## WHAT TO PRODUCE
Each line below has to be output exactly, from first to last.

Collected data
· · ·
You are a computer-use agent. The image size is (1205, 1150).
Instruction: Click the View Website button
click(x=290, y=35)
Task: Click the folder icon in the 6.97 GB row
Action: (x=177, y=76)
· · ·
## YOUR SOLUTION
You are a computer-use agent. The image size is (1205, 1150).
Instruction: Click the View Website button
click(x=290, y=35)
Task: Click the folder icon in the 6.97 GB row
Action: (x=177, y=76)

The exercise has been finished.